All such policies of insurance (A) shall be carried with companies rated A or
better by A.M. Best; (B) shall, at Xxxxxxx Mac's option, include deductibles not
in excess of amounts approved by Xxxxxxx Mac; (C) shall name Xxxxxxx Mac as an
additional insured, except that Xxxxxxx Mac need not be named an additional
insured under the CRC's professional liability policy; (D) shall contain a
requirement that Xxxxxxx Mac be given written notice at least thirty (30) days
prior to cancellation; and (E) shall be maintained for the entire term of this
Agreement. With respect to the CRC's professional liability policy,
notwithstanding the provisions of subsection (E) above, such policy may be
maintained for only the term, as such term may be extended, provided such policy
contains a one (1) year extended reporting period; otherwise the CRC's
professional liability policy shall be maintained for one (1) year beyond the
end of the term, as such term may be extended. The insurance requirements set
forth in this Agreement shall in no way be deemed to limit the CRC's liability
under or related to the Services of this Agreement.

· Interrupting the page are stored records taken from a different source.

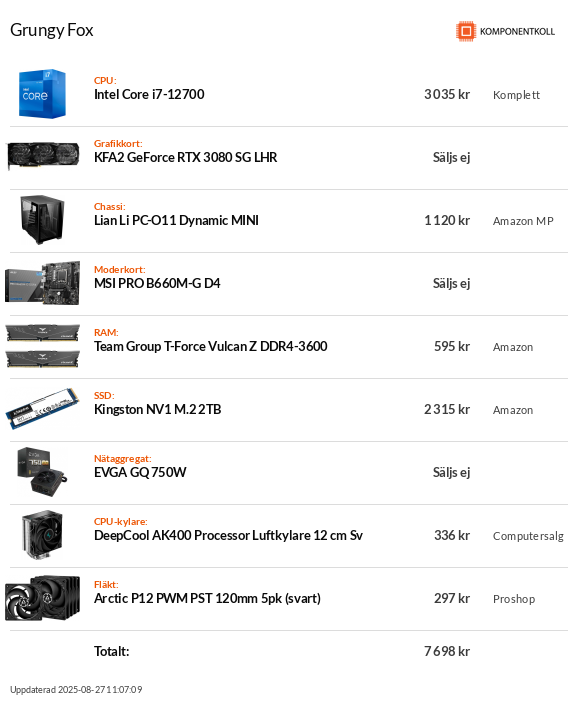The image size is (577, 703).
Task: Open the Intel Core i7 box image
Action: tap(43, 94)
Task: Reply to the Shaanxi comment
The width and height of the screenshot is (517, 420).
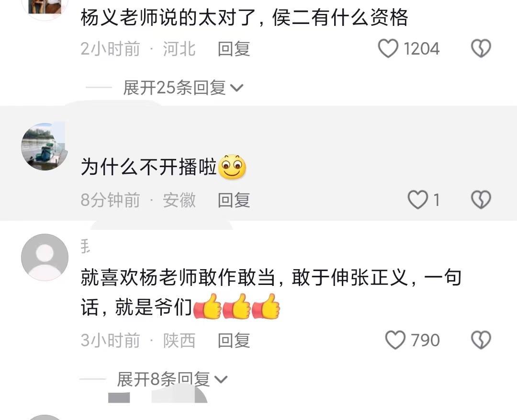Action: pyautogui.click(x=234, y=341)
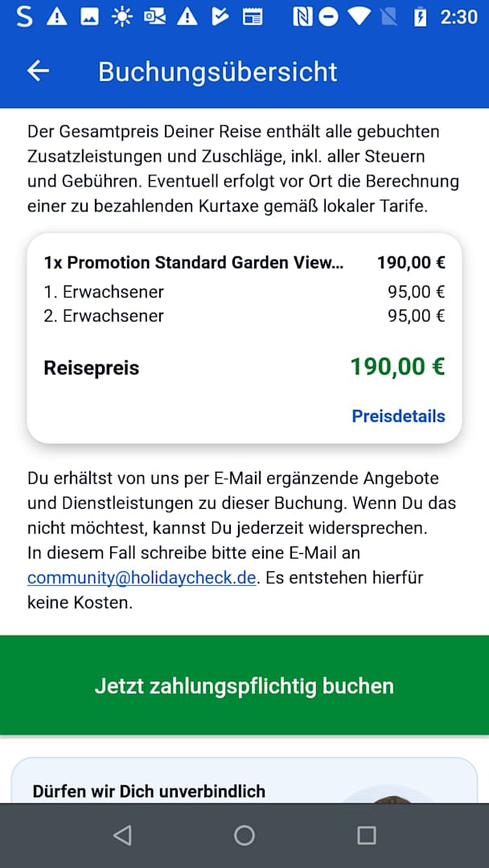Tap the Promotion Standard Garden View row
Screen dimensions: 489x868
coord(244,263)
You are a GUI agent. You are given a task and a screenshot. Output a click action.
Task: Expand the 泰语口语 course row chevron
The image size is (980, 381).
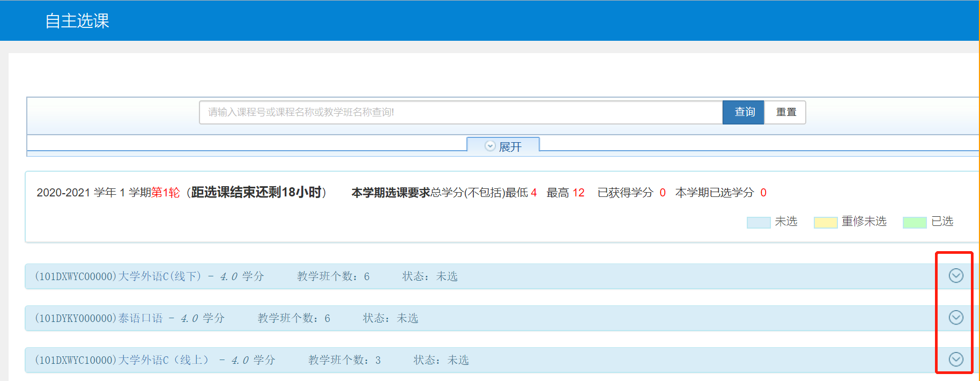pos(956,318)
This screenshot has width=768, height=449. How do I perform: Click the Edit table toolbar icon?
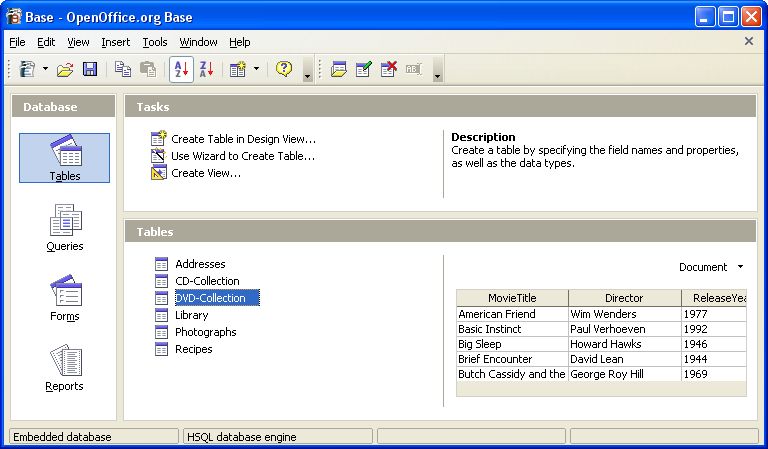363,69
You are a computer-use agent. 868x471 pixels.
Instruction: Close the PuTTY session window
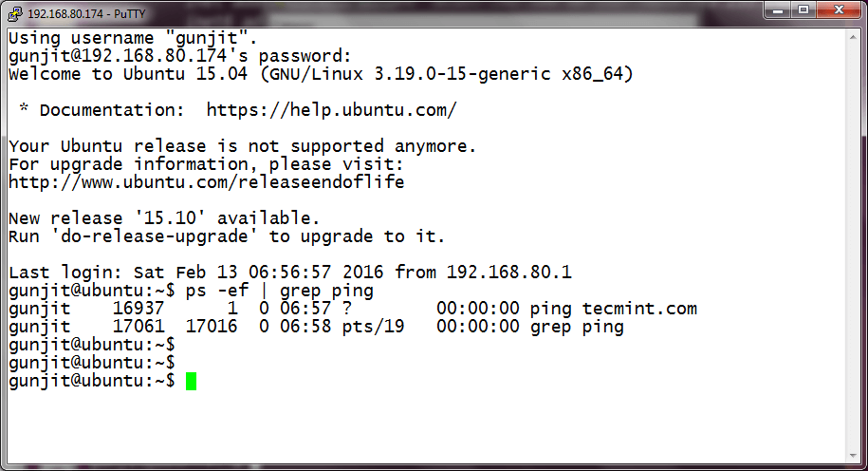(836, 10)
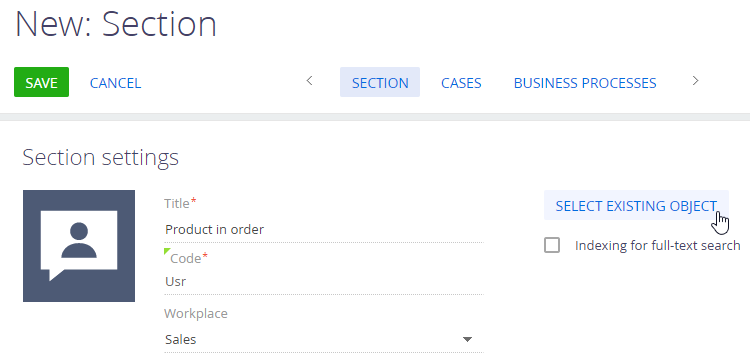Viewport: 750px width, 361px height.
Task: Enable the Indexing for full-text search checkbox
Action: coord(552,246)
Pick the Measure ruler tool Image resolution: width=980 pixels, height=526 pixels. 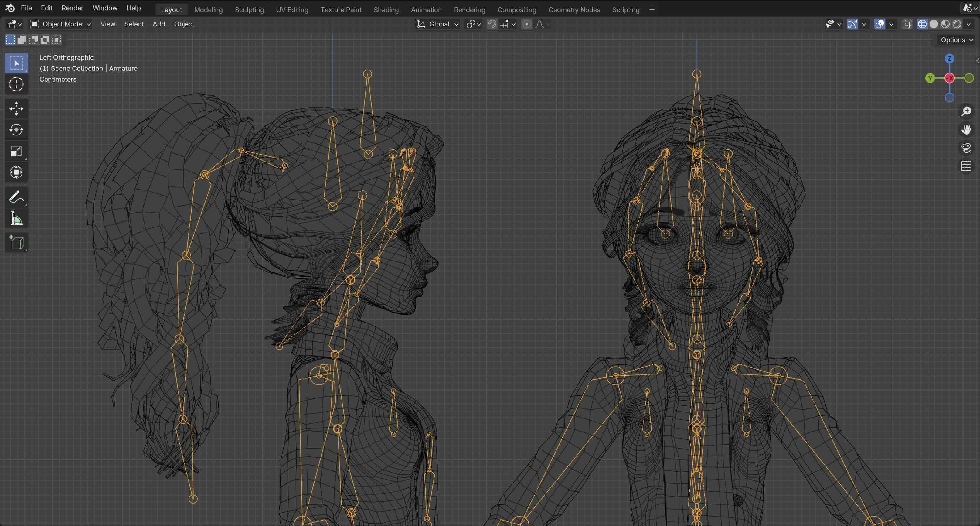pos(16,218)

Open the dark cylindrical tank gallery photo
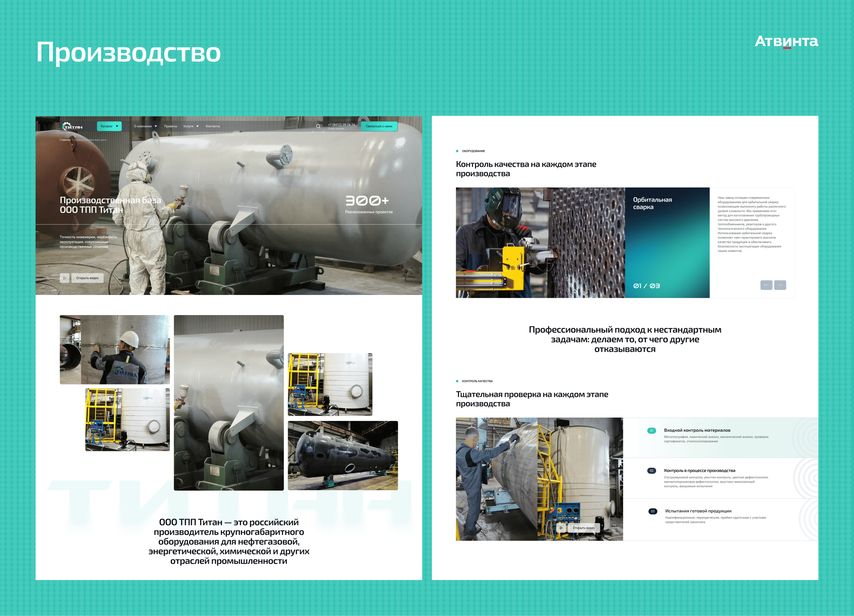click(343, 456)
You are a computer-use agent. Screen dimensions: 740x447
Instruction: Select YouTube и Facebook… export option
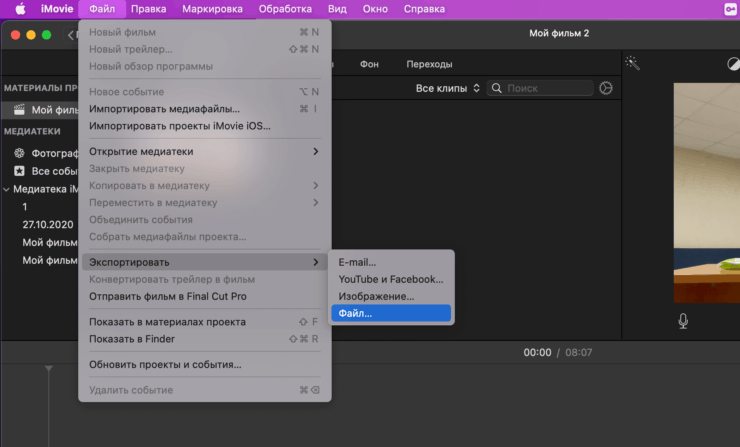[391, 280]
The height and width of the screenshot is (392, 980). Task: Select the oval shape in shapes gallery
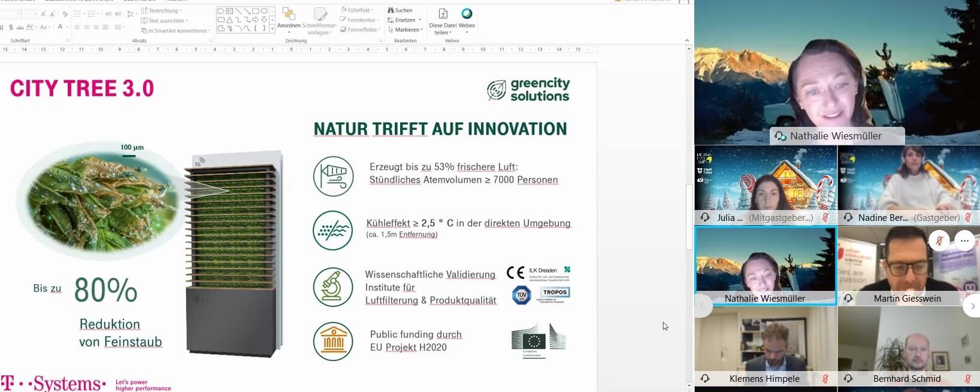(x=264, y=11)
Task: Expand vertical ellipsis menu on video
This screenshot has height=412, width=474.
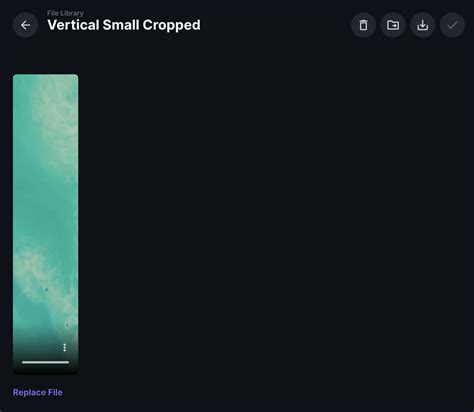Action: (64, 348)
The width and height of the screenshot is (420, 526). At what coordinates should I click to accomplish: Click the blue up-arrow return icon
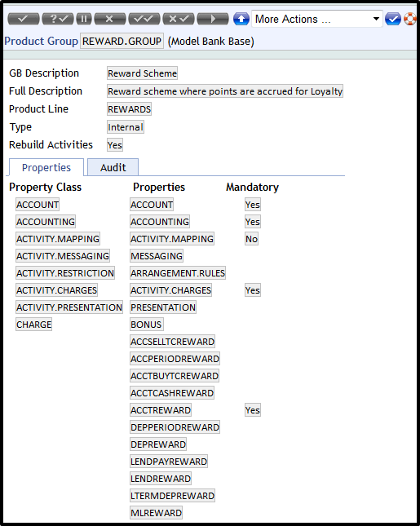coord(241,19)
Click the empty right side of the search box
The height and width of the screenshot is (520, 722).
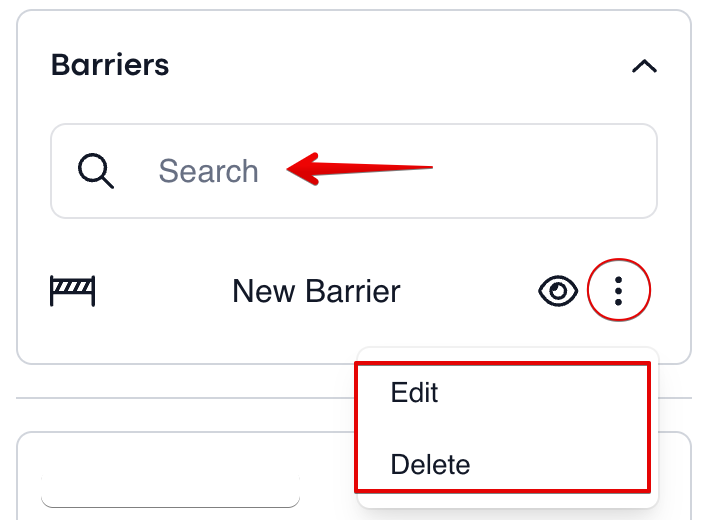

(b) It is understood that the insurance requirements set forth in
subsection (a) above represent minimum requirements which the parties believe
are appropriate for the amount of business that may be provided to the CRC
hereunder during the initial few months of the term of the Agreement. The
parties agree that the foregoing minimum insurance requirements are subject to
modification in the event Xxxxxxx Mac determines at any time in its good faith
business judgment that the requirements are inadequate to cover the risks
inherent in the level of Services being provided by the CRC hereunder.
10. RECORDS AND FINANCIAL MONITORING.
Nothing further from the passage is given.